Extract:
______________________________

However, once the business migration risks are understood and planned for, deal risk reduction and financial benefits are too great for the industry not to see a wave of adopters of blockchain-driven technology in the coming years. Many firms are wrestling with an understanding of the practical and operational changes blockchain and DLT will have on their lines of business in assembling business cases and strategies for change to manage the migration risk.

This thought leadership piece will help bring clarity to the Fintech revolution that is underway in financial services with a specific focus on Broadridge DLT Repo Platform (DLR) by addressing common questions and concepts Broadridge Consulting Services (BCS) are seeing from firms assembling their strategic plans and migration blueprints for business, operations and technology in these spaces. It will address key business, systems and operational concepts as well as the largest elephant in the room associated with any paradigm shift – trust in the new way of conducting a traditional line of business.

______________________________

Exercises to complete:
1. Shorten the paragraph beginning "This thought leadership piece" from the blockchain passage, keeping its main facts.
2. Name every abbreviation used in the blockchain passage.
3. Carry on writing the passage on blockchain in financial services from its last sentence.
The records that come next are separate material, unrelated to the blockchain passage.

Listed entries:
______________________________

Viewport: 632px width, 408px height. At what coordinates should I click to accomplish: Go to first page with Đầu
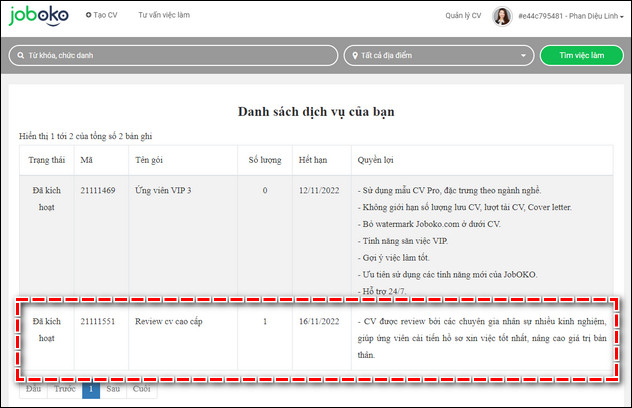coord(34,388)
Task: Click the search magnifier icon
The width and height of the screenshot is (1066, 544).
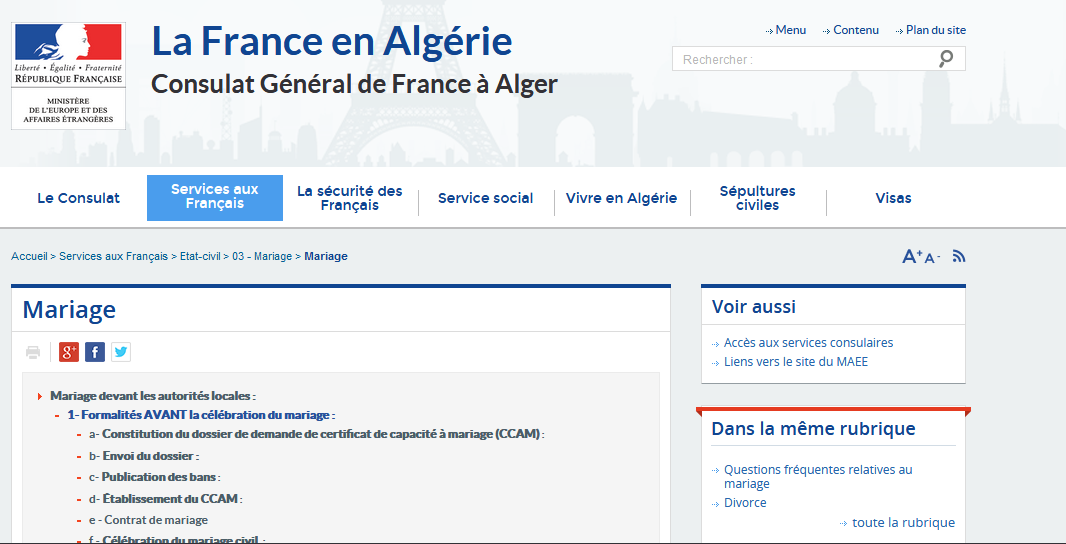Action: 946,59
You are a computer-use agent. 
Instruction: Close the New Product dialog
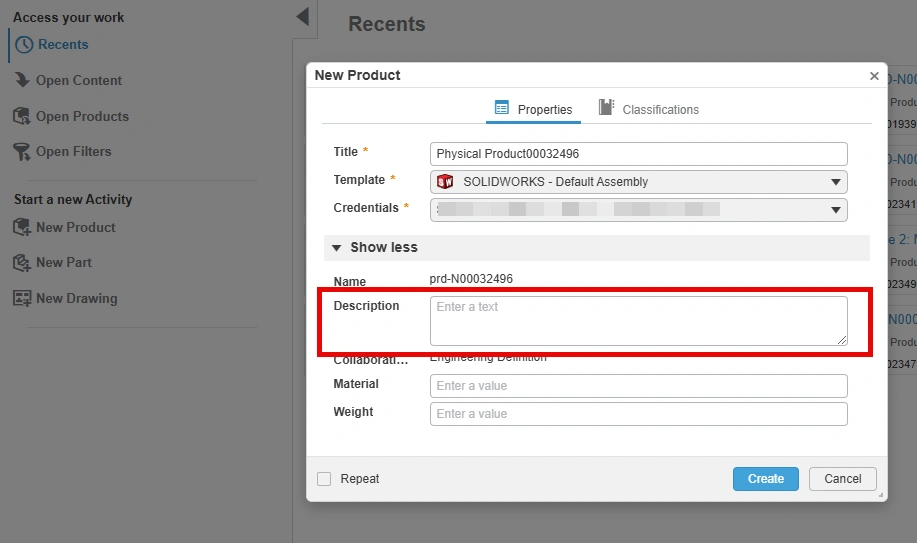point(874,76)
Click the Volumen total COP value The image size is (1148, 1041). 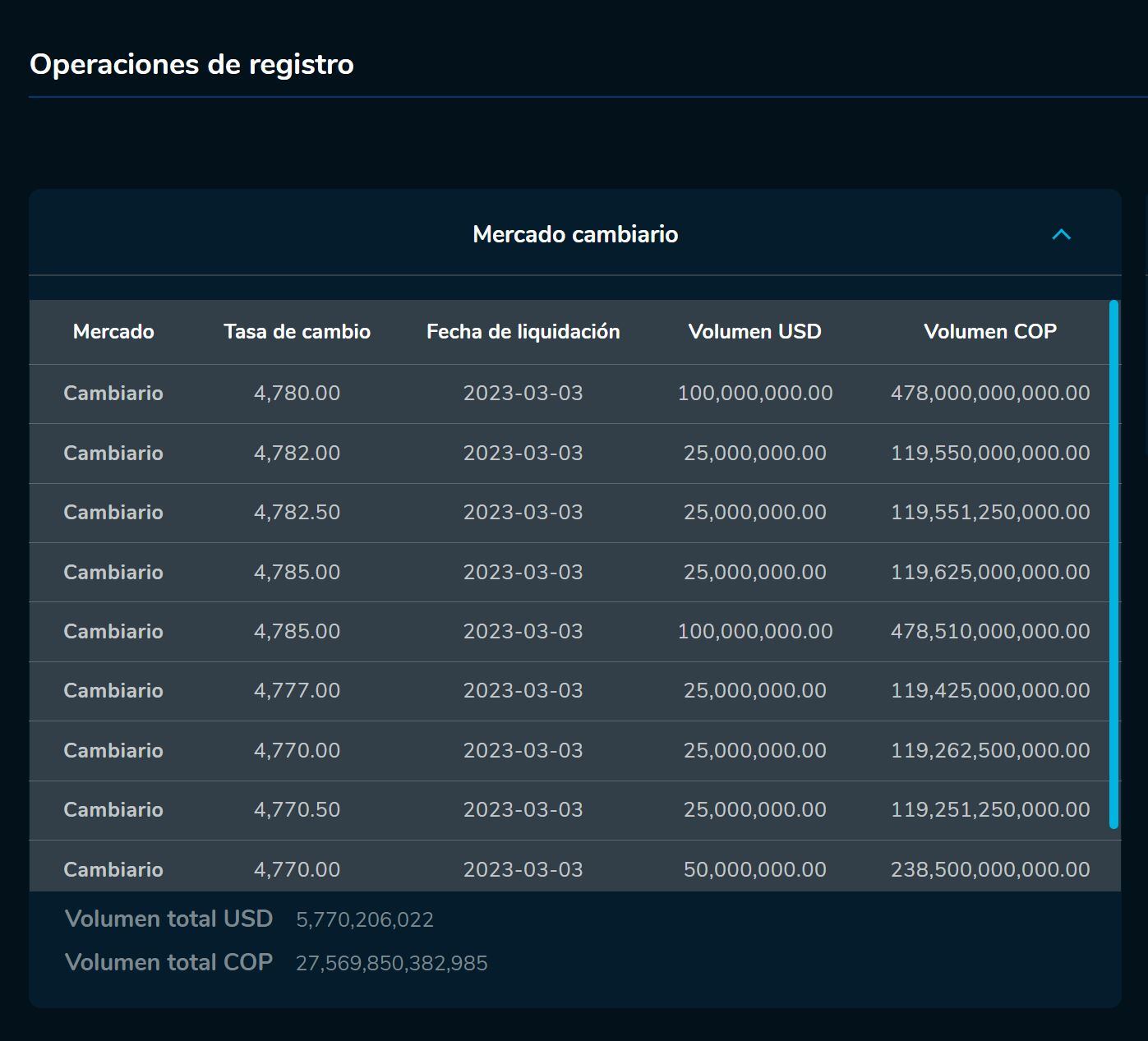point(393,962)
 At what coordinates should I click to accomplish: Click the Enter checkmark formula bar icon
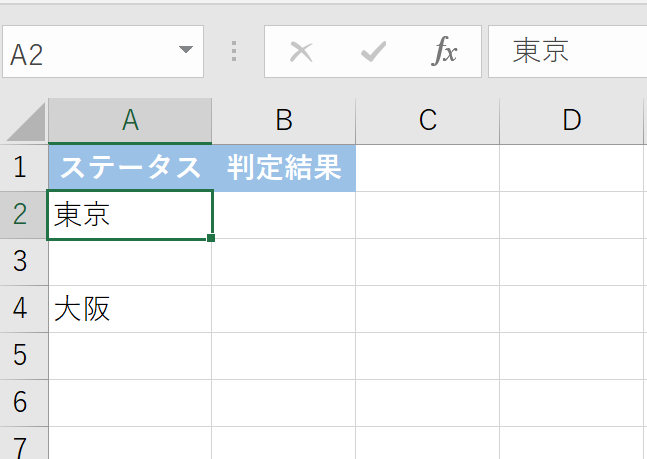[373, 52]
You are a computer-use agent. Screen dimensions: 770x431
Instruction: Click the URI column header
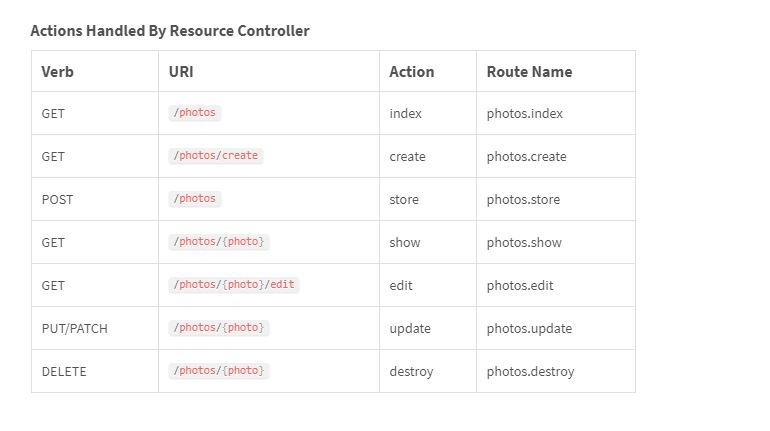[x=181, y=72]
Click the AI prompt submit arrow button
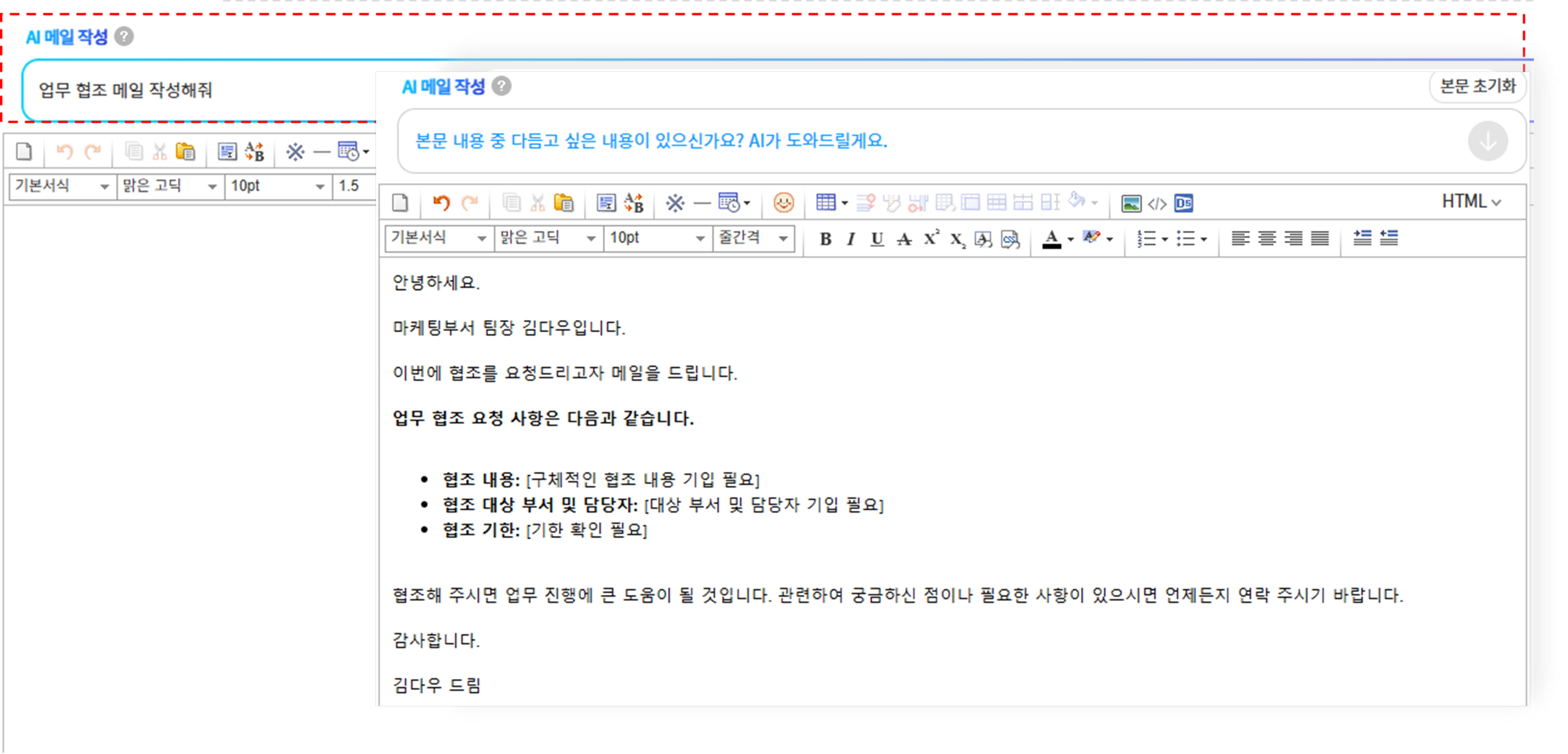 (1487, 141)
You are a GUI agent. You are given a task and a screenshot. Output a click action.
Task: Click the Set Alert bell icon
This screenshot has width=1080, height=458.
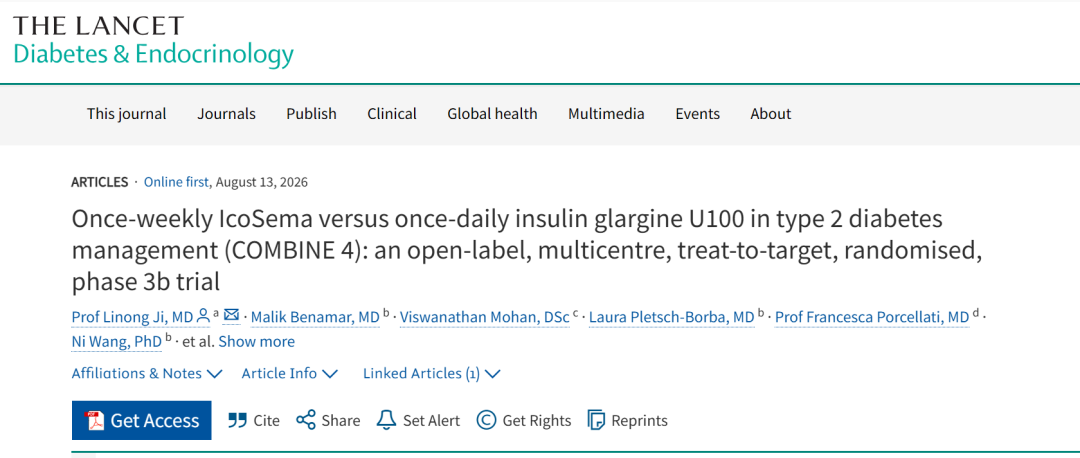pos(386,420)
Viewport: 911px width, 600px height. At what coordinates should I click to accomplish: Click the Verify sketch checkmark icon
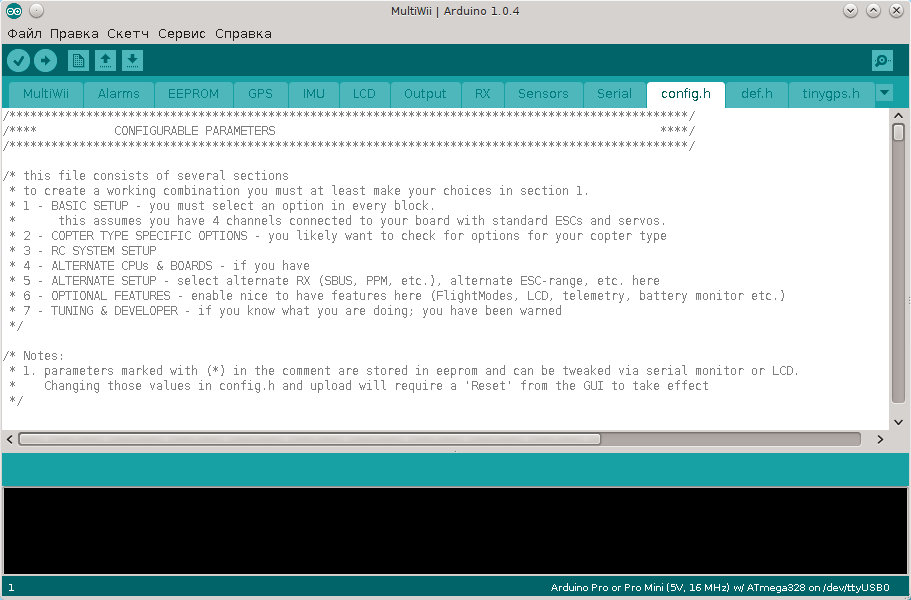[x=18, y=61]
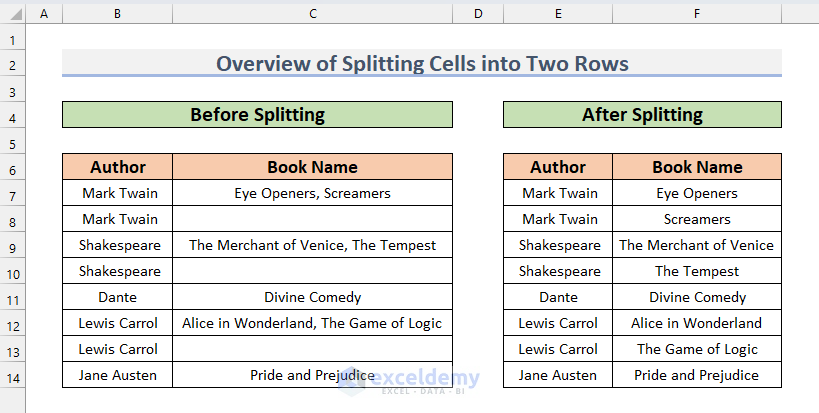Click the Select All corner triangle

13,13
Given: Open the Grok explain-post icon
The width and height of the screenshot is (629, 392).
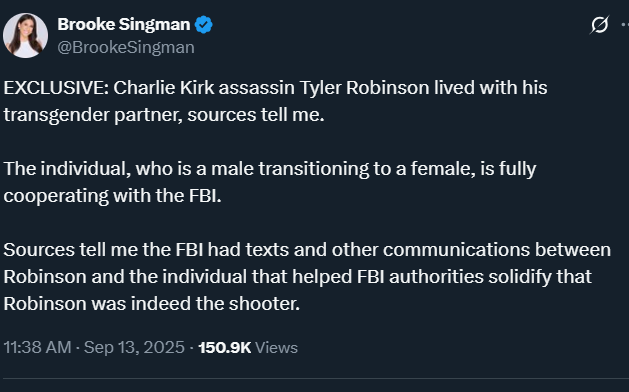Looking at the screenshot, I should click(x=599, y=25).
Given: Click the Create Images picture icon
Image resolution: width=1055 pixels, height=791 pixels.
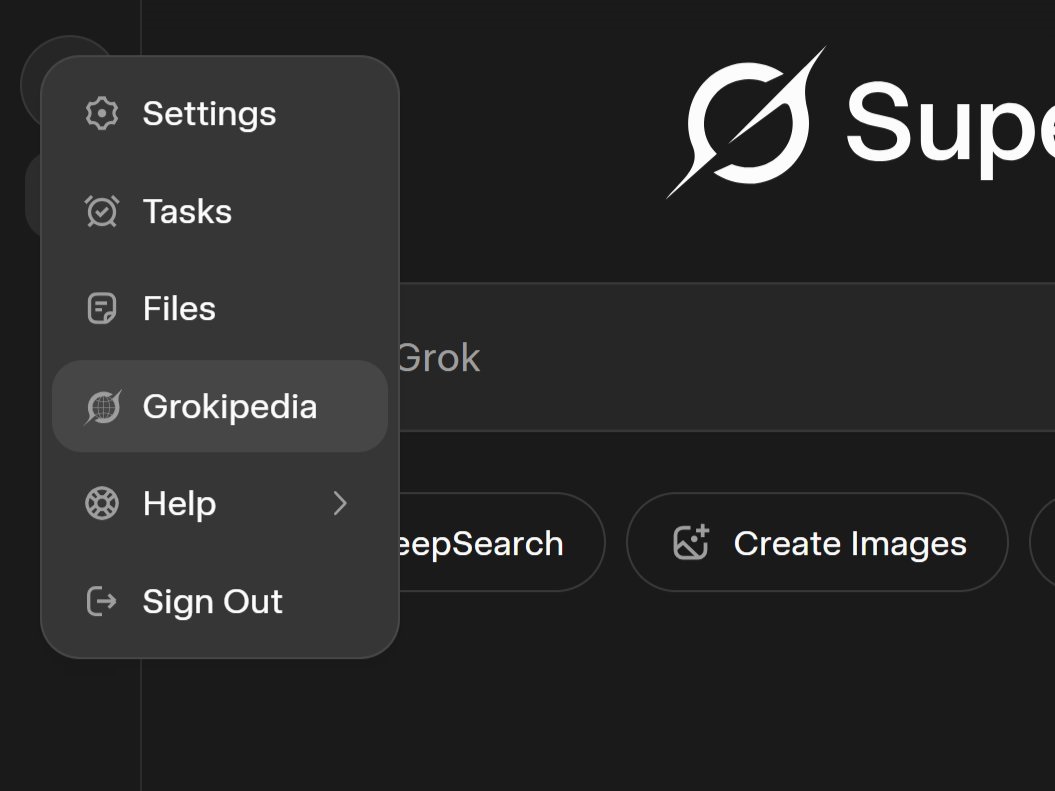Looking at the screenshot, I should (691, 543).
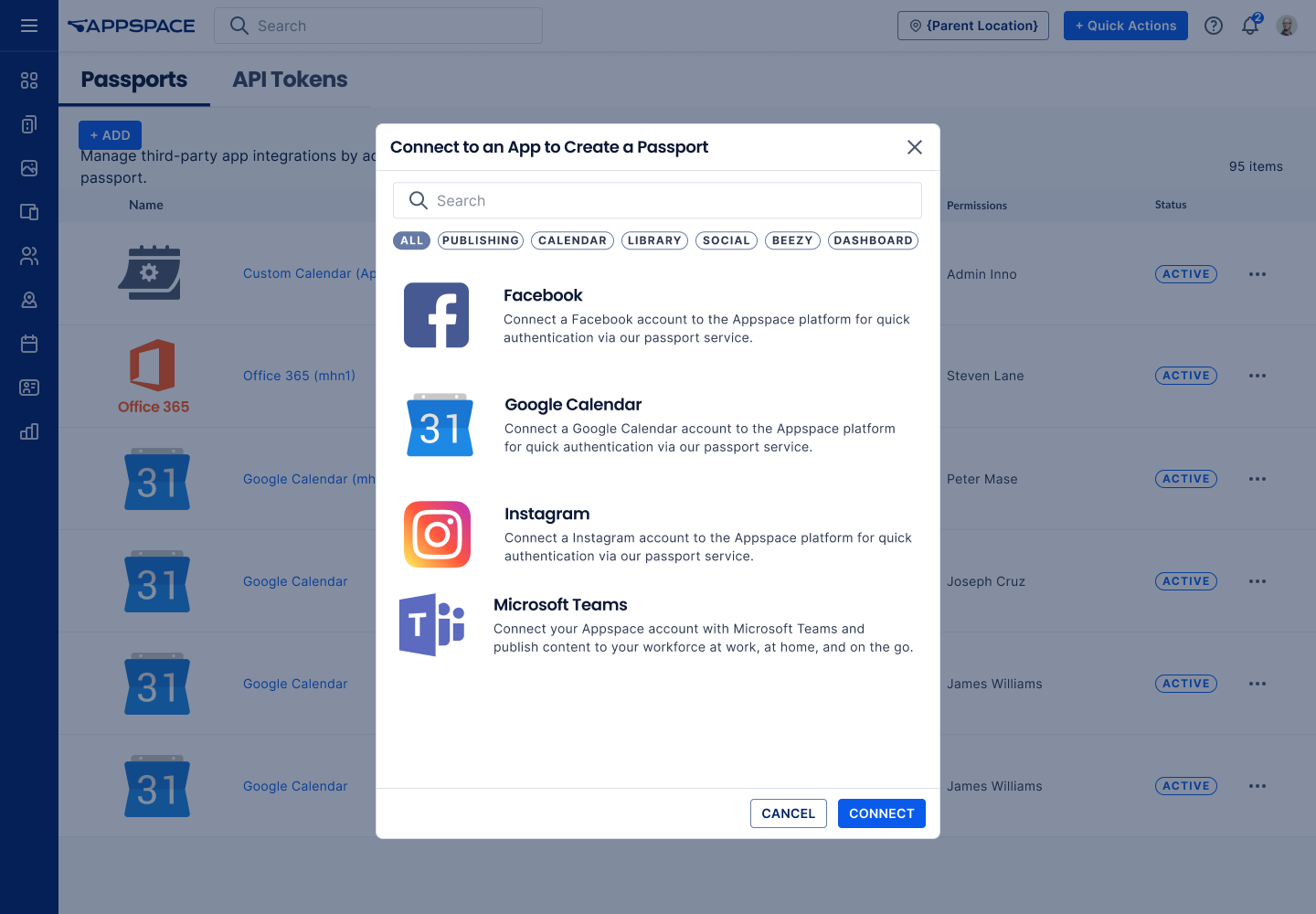Open the notifications bell icon
Image resolution: width=1316 pixels, height=914 pixels.
1249,26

______________________________

Answers for the exercise:
1. This piece aims to clarify the Fintech revolution in financial services, focusing on the Broadridge DLT Repo Platform (DLR). It answers common questions and concepts that Broadridge Consulting Services (BCS) sees from firms drawing up strategic plans and migration blueprints for business, operations and technology. It covers key business, systems and operational concepts, along with the biggest issue in any paradigm shift: trust in a new way of running a traditional line of business.

2. DLT, DLR, BCS

3.
Prioritization for the adoption in blockchain – and DLT specifically for this discussion – in financial services will mostly likely be led by deal types that eliminate the most systemic risk for firms and the global banking system in general (particularly in areas that can provide immediate and meaningful benefits, while ensuring low technology stack disruption). The cost benefits of adopting DLT repo will be a nice added bonus to the business risk reduction and will help fuel business cases to offset the necessary technology and operational investment and changes to achieve the target fintech environment – but that all requires planning.

In October 2017 when Broadridge announced it had successfully completed the industry’s first pilot for bilateral repo using blockchain, one of the questions BCS was asked was “what is the advantage of blockchain to equities?” The answer at the time and still today, is the trade types with higher execution and settlement risk other than vanilla equities would be the front runners for adopting blockchain. The industry will not likely prioritize blockchain solutions for equity trades any time soon as there are still many more areas of financial markets with greater deal risk and operational inefficiencies that will be way ahead of equities in the prioritization queue for migration to blockchain-oriented solutions.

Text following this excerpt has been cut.